*** Opening of Data shown ***

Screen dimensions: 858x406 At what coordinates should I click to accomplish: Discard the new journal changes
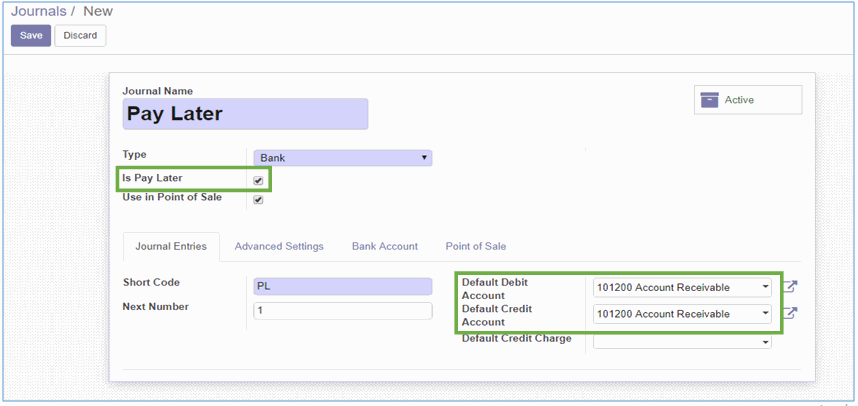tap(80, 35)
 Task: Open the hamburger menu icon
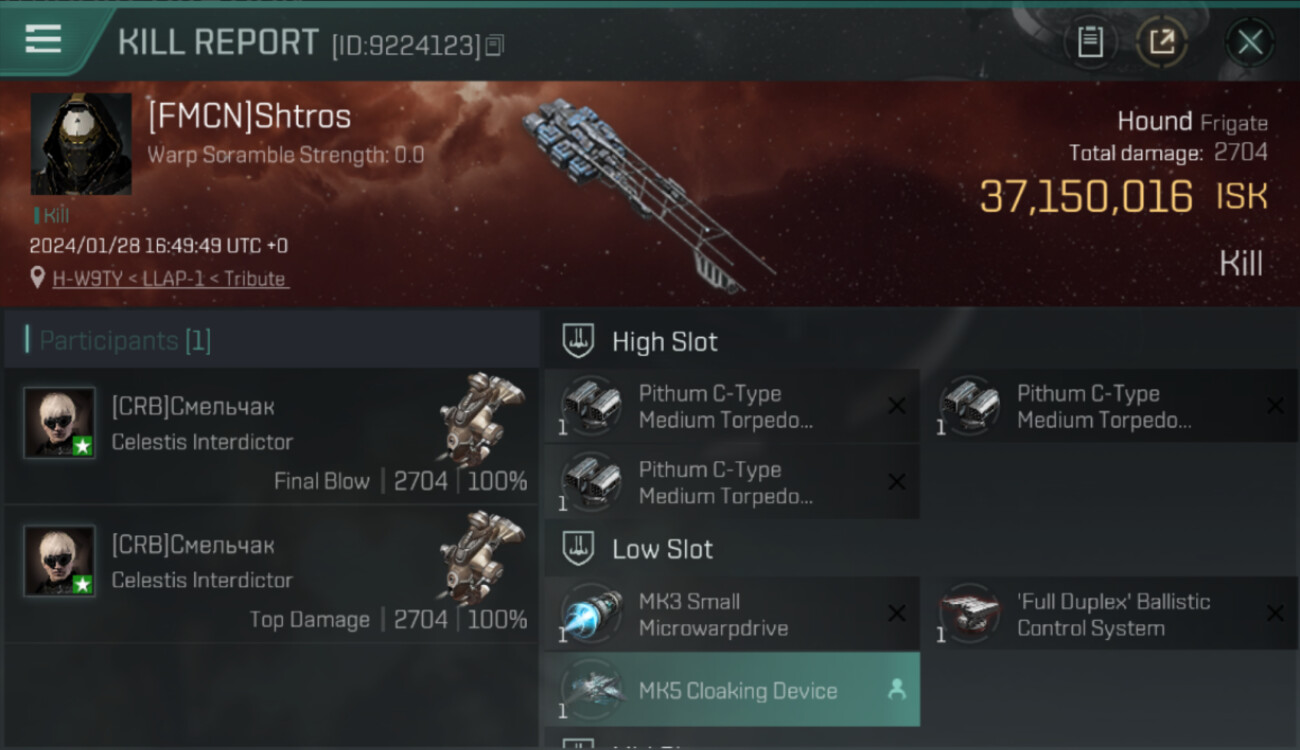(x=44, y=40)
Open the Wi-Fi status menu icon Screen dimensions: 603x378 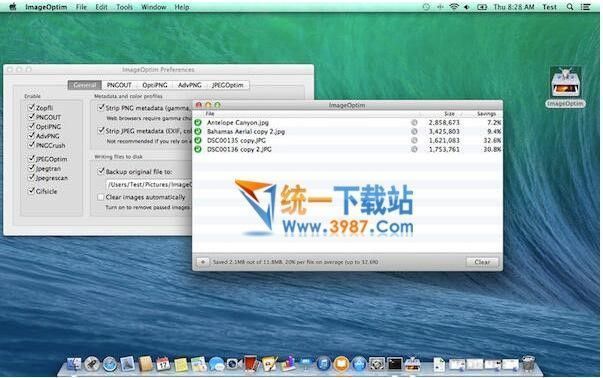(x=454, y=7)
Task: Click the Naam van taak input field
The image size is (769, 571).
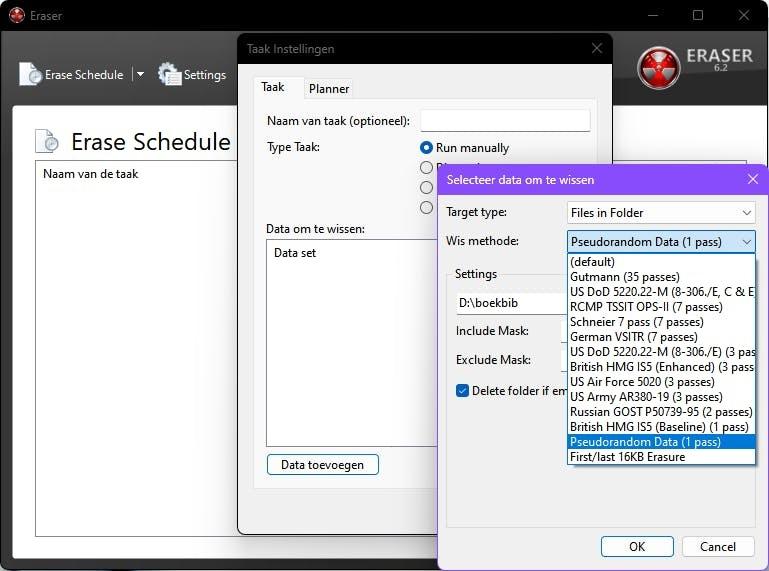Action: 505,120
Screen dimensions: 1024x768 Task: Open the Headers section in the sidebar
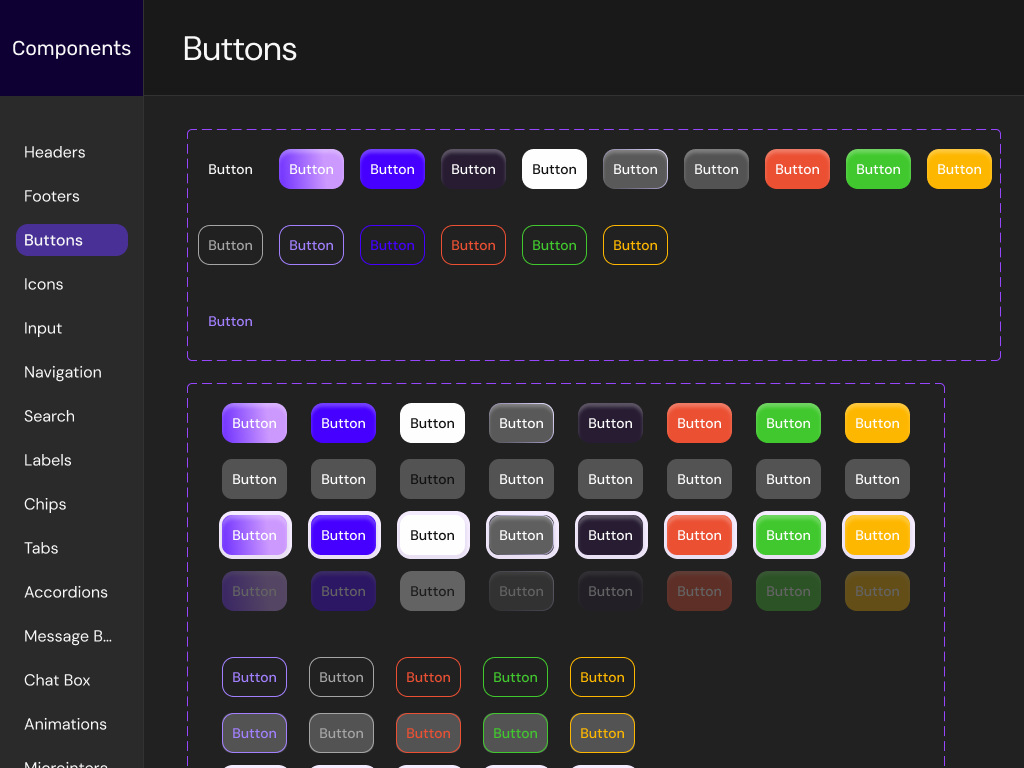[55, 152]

*** Close of Data shown ***

What the exercise asks: Transcribe the lines that run from the line bearing "Task: Click the Naam van taak input field" through the last line of the data. Keep the wording exact and leave out every picture.

Reply:
Task: Click the Naam van taak input field
The image size is (769, 571).
Action: 505,120
Screen dimensions: 1024x768 Task: Open the Headers section in the sidebar
[55, 152]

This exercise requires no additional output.